-- Collected data --
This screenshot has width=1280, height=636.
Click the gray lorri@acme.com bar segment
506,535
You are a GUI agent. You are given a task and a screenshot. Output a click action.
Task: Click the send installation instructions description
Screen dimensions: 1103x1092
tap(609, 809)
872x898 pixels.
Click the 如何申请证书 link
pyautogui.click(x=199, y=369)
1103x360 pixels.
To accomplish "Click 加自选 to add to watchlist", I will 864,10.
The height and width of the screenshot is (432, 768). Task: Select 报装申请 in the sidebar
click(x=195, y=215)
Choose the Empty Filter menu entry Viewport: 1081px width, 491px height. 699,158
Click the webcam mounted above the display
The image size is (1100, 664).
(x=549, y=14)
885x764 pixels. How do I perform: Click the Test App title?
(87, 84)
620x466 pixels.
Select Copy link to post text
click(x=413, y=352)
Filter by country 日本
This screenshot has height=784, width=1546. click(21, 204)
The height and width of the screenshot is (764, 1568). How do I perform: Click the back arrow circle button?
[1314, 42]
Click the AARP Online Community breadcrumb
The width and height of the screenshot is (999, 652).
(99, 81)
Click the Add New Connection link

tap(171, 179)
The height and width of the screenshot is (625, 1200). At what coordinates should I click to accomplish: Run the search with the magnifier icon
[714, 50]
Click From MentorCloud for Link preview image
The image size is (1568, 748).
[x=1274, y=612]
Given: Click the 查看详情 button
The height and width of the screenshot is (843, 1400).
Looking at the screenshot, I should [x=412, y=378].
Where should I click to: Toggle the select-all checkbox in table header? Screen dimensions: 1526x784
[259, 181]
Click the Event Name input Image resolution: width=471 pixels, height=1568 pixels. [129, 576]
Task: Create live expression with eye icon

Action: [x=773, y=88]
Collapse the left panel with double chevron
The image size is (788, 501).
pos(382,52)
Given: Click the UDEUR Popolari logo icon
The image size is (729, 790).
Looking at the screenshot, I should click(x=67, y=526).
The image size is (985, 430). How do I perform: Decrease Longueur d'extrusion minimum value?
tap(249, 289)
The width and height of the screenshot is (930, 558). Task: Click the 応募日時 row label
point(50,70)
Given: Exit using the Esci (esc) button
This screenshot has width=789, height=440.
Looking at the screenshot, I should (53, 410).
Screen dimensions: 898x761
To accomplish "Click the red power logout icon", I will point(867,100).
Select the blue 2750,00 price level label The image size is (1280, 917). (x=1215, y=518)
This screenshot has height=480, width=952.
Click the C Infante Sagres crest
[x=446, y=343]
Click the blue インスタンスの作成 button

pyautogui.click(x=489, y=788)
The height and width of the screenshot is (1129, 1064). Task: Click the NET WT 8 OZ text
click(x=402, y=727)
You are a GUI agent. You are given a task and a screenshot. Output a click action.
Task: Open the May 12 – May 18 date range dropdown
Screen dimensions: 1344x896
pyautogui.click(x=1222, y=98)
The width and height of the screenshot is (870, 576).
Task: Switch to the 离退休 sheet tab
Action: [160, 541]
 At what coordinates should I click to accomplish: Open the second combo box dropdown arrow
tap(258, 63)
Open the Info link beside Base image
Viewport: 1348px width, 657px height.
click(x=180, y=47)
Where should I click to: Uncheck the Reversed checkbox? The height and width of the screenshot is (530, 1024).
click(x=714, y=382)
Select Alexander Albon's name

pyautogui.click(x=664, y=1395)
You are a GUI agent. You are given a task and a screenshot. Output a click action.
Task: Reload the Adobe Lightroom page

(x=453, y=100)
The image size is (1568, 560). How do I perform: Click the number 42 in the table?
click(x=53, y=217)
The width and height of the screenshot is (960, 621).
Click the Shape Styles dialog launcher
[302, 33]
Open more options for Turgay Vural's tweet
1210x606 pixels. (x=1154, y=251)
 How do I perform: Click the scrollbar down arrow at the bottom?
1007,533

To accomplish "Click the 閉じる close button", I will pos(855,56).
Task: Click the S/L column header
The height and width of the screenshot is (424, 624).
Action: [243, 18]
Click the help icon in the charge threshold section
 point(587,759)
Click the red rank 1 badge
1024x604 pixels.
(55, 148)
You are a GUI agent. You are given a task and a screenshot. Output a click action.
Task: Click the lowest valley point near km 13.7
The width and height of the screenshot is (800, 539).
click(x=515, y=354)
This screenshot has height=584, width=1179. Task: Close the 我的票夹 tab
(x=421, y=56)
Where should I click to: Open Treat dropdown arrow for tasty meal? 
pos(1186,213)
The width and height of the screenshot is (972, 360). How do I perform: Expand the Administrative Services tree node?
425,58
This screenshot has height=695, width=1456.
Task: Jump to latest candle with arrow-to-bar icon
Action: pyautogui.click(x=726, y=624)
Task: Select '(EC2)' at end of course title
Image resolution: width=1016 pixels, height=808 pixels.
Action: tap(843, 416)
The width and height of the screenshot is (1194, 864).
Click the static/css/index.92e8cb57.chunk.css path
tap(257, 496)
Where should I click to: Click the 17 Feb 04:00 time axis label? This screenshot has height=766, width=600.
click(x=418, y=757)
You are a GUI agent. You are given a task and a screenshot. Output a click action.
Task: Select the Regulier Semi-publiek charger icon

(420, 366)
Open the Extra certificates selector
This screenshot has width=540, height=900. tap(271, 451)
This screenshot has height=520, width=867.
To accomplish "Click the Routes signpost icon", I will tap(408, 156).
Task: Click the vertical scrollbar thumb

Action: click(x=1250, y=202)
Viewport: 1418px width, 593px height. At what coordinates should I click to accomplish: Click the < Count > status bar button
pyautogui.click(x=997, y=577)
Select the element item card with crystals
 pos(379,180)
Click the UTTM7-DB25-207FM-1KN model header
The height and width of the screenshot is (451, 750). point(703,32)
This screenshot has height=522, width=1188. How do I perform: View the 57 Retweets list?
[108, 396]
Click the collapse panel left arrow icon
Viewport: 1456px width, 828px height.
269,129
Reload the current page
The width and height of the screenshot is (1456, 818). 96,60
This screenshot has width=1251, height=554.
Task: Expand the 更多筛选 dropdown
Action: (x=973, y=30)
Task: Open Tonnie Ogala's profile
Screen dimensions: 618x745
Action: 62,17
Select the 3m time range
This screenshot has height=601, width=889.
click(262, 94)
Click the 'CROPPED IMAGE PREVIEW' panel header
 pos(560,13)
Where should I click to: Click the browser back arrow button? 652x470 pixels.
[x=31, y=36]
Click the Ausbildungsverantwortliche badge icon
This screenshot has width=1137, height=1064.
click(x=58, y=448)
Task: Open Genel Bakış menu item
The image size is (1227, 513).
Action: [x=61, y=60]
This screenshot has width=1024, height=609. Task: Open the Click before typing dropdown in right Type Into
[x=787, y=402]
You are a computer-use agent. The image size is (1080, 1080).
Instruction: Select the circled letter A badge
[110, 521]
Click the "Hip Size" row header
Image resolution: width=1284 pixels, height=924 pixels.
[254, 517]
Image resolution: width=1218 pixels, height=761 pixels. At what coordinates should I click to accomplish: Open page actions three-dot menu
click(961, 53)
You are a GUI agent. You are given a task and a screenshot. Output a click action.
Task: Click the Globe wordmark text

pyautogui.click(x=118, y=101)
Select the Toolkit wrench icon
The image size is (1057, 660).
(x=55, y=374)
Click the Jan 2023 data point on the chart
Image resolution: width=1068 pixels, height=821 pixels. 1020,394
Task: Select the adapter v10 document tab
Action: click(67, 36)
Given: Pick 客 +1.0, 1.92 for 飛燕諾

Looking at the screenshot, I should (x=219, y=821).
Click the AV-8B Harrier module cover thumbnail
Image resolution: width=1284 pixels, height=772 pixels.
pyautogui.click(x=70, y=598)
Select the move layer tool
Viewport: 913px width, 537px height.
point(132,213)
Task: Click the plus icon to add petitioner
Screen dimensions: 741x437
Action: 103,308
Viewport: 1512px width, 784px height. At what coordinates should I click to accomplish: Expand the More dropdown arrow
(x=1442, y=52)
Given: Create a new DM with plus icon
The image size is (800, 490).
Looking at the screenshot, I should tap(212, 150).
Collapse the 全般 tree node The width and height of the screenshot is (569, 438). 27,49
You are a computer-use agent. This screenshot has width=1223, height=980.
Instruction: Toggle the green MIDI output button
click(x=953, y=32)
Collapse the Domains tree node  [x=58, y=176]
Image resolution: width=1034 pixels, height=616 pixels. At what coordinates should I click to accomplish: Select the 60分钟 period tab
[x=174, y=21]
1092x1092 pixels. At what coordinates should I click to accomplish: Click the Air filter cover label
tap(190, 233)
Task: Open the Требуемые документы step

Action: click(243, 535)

-- What is expected --
In the entries above, find each line with the string "computer" and copy it.

-- Solution to the exercise --
You are a computer-use agent. The image size is (1080, 1080).
You are a computer-use agent. This screenshot has width=1223, height=980.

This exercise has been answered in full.